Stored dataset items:
BEGIN
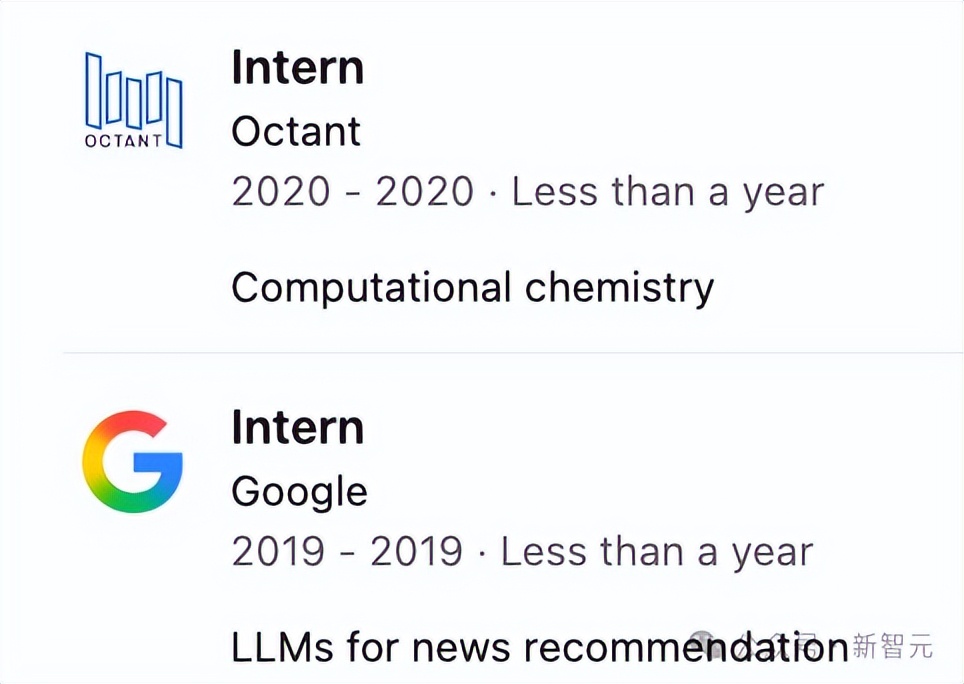This screenshot has width=964, height=684.
Task: Click "Less than a year" in Google entry
Action: coord(657,551)
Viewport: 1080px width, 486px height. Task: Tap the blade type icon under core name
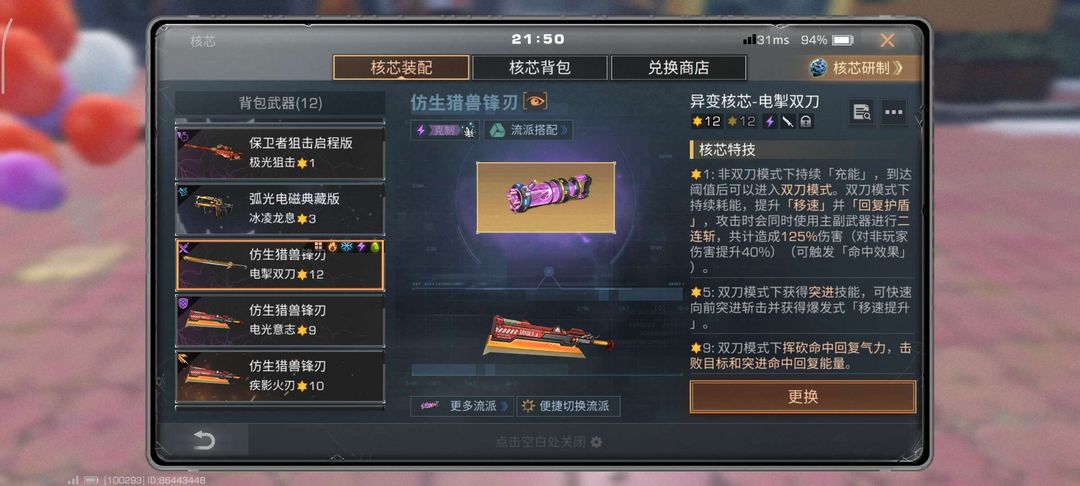point(787,122)
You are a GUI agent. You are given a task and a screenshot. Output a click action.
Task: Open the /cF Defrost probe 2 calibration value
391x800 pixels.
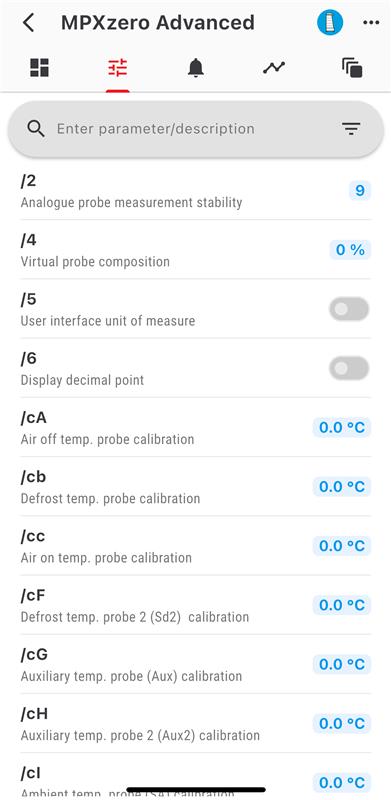point(342,605)
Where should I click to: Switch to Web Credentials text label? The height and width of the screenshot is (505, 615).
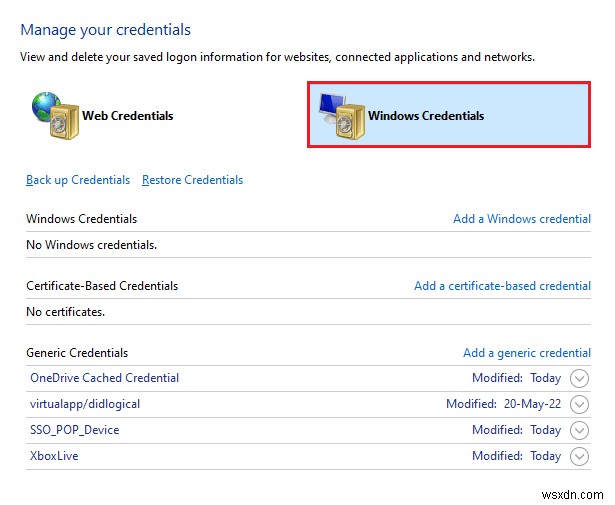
END
- Brief -
From the line containing "Viewport: 1080px width, 486px" down to the last line of the entries above, retype each line exactly as it stands, but skip the pictures.

- Your response -
Viewport: 1080px width, 486px height. Task: Tap the blade type icon under core name
point(787,122)
You are a GUI agent. You are given a task and a screenshot. Output a click action.
Task: Open the /cF Defrost probe 2 calibration value
391x800 pixels.
point(342,605)
Where should I click to: Switch to Web Credentials text label? The height and width of the screenshot is (505, 615).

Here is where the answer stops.